## Work required
In the post about building a code challenge with AI, what did the author use to prevent overlapping bookings at the database level?

How I Built a Senior-Level Code Challenge in 2 Hours with AI

I got a technical assessment this week. Senior Backend Engineer position. The task: build an inventory and calendar availability system for a vehicle fleet — think car bookings, overlap prevention, maintenance windows.

The kind of thing that sounds simple until you start thinking about race conditions.

The Architecture Decision

I didn't start from zero. I had a previous project — a monorepo using hexagonal architecture (ports & adapters) with Python, async everywhere, clean domain separation. That project used manual dependency injection wired at startup.

Having that reference was a game-changer. Instead of spending an hour debating architecture, my AI agent could infer the pattern from existing code. It understood the structure: domain entities with no framework dependencies, ports as abstract interfaces, adapters for persistence, use cases orchestrating the business logic.

But I didn't just copy-paste. The new project improved on the original:

FastAPI's native Depends() instead of manual DI wiring — cleaner, more idiomatic
PostgreSQL with range types and exclusion constraints for booking overlap prevention at the database level
SQLAlchemy async + asyncpg throughout — no sync fallbacks
Alembic migrations from day one

What the AI Actually Did

Here's the honest breakdown:

I defined the domain model — Car, Dealer, Booking entities. Status transitions. What "available" means (not just "no overlapping booking" but also "not in maintenance").

## Supplied material
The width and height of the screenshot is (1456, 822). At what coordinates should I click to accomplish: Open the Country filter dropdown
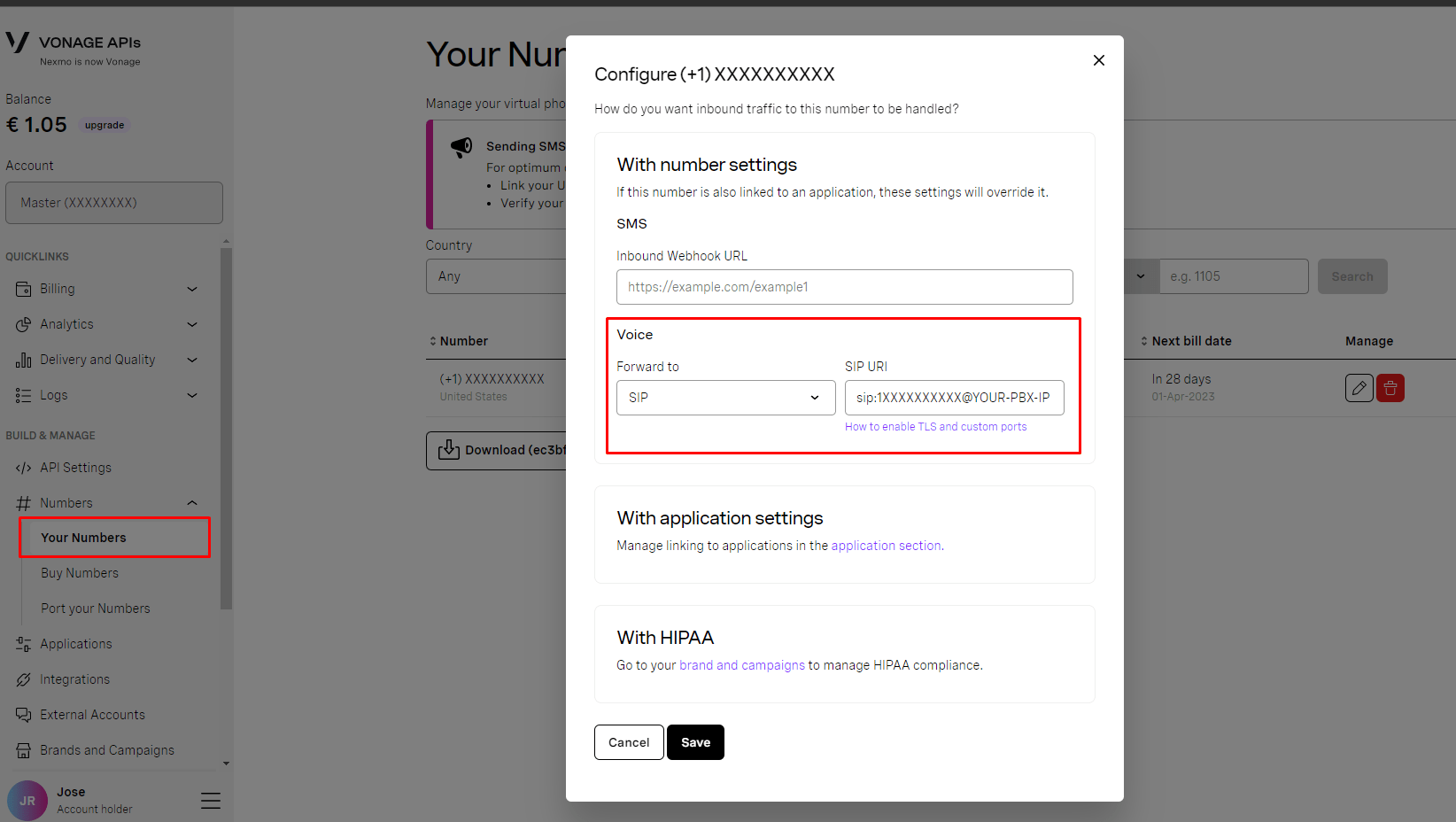click(x=496, y=275)
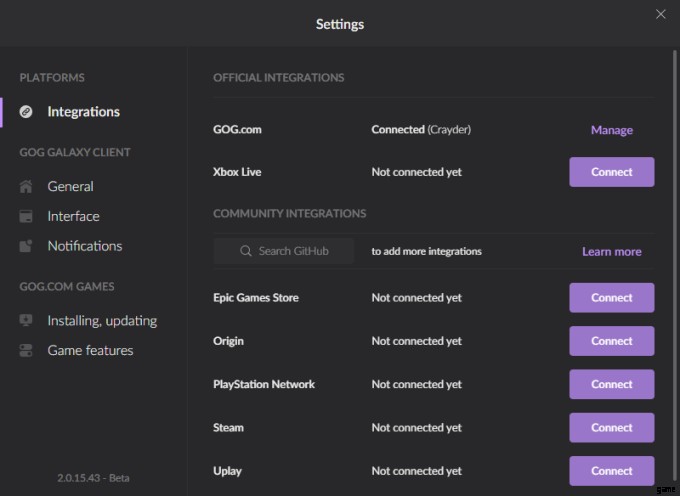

## Response to this task
PostgreSQL range types and exclusion constraints.